Notwithstanding anything to the contrary set forth in the Contract, the Development Agreement or this Third Amendment, Seller/Developer and Purchaser/Builder hereby expressly agree as follows:

(i)  
That, from and after the date of this Third Amendment, Seller/Developer shall have the right to market, contract by written agreement, and sell any number of Lots it may desire within the Property to third-party builders selected by the Seller/Developer in its sole discretion (each, a “Third-Party Builder” and collectively the “Third-Party Builders”), provided however, Seller/Developer shall not have the right to market, contract and sell any Lots to a Third-Party Builder which have previously been identified by Purchaser/Builder to be purchased in the current 2008-2011 Takedown Period (provided that Purchaser/Builder shall only be permitted to identify Lots which will reasonably be available for its next scheduled Takedown at any particular time);

(ii)  
The availability to Purchaser of 2008-2011 Takedown Lots (beyond those identified by Purchaser/Builder for purchase in the current 2008-2011 Takedown Period) shall be, at all times, subject to any and all prior sales, conveyances, and/or contracts by the Seller/Developer to Third-Party Builders on a “first-come, first-serve basis”, and accordingly, Purchaser/Builder understands that such Lots may not be available when identified by Purchaser/Builder;

(iii)  
In accordance with the foregoing, the Purchaser/Builder understands and acknowledges that, except for those Lots which have previously been identified by Purchaser/Builder to be purchased in the current 2008-2011 Takedown Period, the Seller/Developer will not hold Lots exclusively for purchase by the Purchaser/Builder under the Contract and/or the Development Agreement, and the right of the Purchaser/Builder to purchase such Lots shall be subject to the right of the Seller/Developer to market, contract by written agreement and sell such Lots to Third-Party Builders;

 
(iv)
In the event any single-family detached Lot or townhome building Lot identified by Purchaser/Builder is not available for purchase during any 2008-2011 Takedown Period for the reasons set forth herein, then Seller/Developer shall provide Purchaser/Builder with a similar replacement Lot finished in accordance with the terms and provisions of the Contract and Development Agreement in order for Purchaser/Builder to meet its minimum takedown requirements during any 2008-2011 Takedown Period.  In the event Seller/Developer does not provide a similar replacement Lot as aforesaid, then Purchaser/Builder’s minimum takedown requirement for such 2008-2011 Takedown Period shall be reduced to the number of Lots which are ready for settlement and Purchaser/Builder shall be released from any and all obligations to proceed to settlement upon such number of Lots which are not ready for settlement;

 
(v)
At the end of each calendar quarter, and otherwise upon request of the Purchaser/Builder from time to time, the Seller/Developer shall provide a list of Lots being marketed, contracted by written agreement and/or sold to Third-Party Builders; and

 
(vi)
Upon the sale and conveyance of any Lot to a Third-Party Builder, at the request of Seller/Developer, the Purchaser/Builder shall authorize the Trustees under the Deed of Trust recorded among the Land Records of Charles County, Maryland in Liber 5348, at Folio 393 (the “Deed of Trust”) to release the Lot sold and conveyed from the lien, operation and effect of the Deed of Trust, provided that, in each instance, (i) the Seller/Developer escrows the appropriate amount of the proceeds from such sale for the sole purpose of paying Seller/Developer’s obligations with respect to the Bond Financing (as defined in the Development Agreement), and (ii) no event of default exists under the Deed of Trust.
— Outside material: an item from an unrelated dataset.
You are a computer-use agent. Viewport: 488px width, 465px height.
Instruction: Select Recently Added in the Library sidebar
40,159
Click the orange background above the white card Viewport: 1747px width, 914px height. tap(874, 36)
4.           2008-2011 Takedowns Temporary Purchase Price Modification. Section 1.02 of the Contract and Section 2(a) of the Development Agreement are hereby amended to provide that, notwithstanding anything contained in the Contract or the Development Agreement to the contrary, the 2008-2011 Takedowns Lots Purchase Price shall be as follows:

(i)  
With respect to the Remaining 2008 Takedown Lots, an amount equal to 22.5% of the “selling price” (as such term is defined in the Contract) of homes constructed on the Remaining 2008 Takedown Lots, rather than 30%, provided that this temporary purchase price reduction shall only apply to those Lots purchased in the Remaining 2008 Takedown; and

(ii)  
With respect to the Initial 2009 Takedown Lots, Remaining 2009 Takedown Lots, Initial 2010 Takedown Lots, Remaining 2010 Takedown Lots, Initial 2011 Takedown Lots and Remaining 2011 Takedown Lots, an amount equal to 25% of the “selling price” (as such term is defined in the Contract) of homes constructed on such Lots, rather than 30%, provided that this temporary purchase price reduction shall only apply to those Lots purchased in each applicable takedown.
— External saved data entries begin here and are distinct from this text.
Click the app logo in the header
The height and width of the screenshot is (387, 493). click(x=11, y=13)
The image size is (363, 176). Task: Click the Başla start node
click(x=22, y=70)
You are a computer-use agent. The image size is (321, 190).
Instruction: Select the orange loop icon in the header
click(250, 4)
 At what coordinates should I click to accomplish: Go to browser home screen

The minimum price paid by the Purchaser/Builder under the Contract for the 2008-2011 Takedowns shall be as follows:

(a)  
With respect to the Remaining 2008 Takedown Lots, the minimum price shall be Seventy-Eight Thousand Dollars ($78,000.00) for single family detached building Lots and Sixty-Eight Thousand Dollars ($68,000.00) for townhome building Lots;
 
(b)  
With respect to the Initial 2009 Takedown Lots and the Remaining 2009 Takedown Lots, the minimum price shall be Eighty Thousand Dollars ($80,000.00) for single family detached building Lots and Seventy Thousand Dollars ($70,000.00) for townhome building Lots;

(c)  
With respect to the Initial 2010 Takedown Lots and the Remaining 2010 Takedown Lots, the minimum price shall be Eighty-four Thousand Dollars ($84,000.00) for single family detached building Lots and Seventy-four Thousand Dollars ($74,000.00) for townhome building Lots; and

(d)  
With respect to the Initial 2011 Takedown Lots and the Remaining 2011 Takedown Lots, the minimum price shall be Eighty-eight Thousand Dollars ($88,000.00) for single family detached building Lots and Seventy-seven Thousand Dollars ($77,000.00) for townhome building Lots.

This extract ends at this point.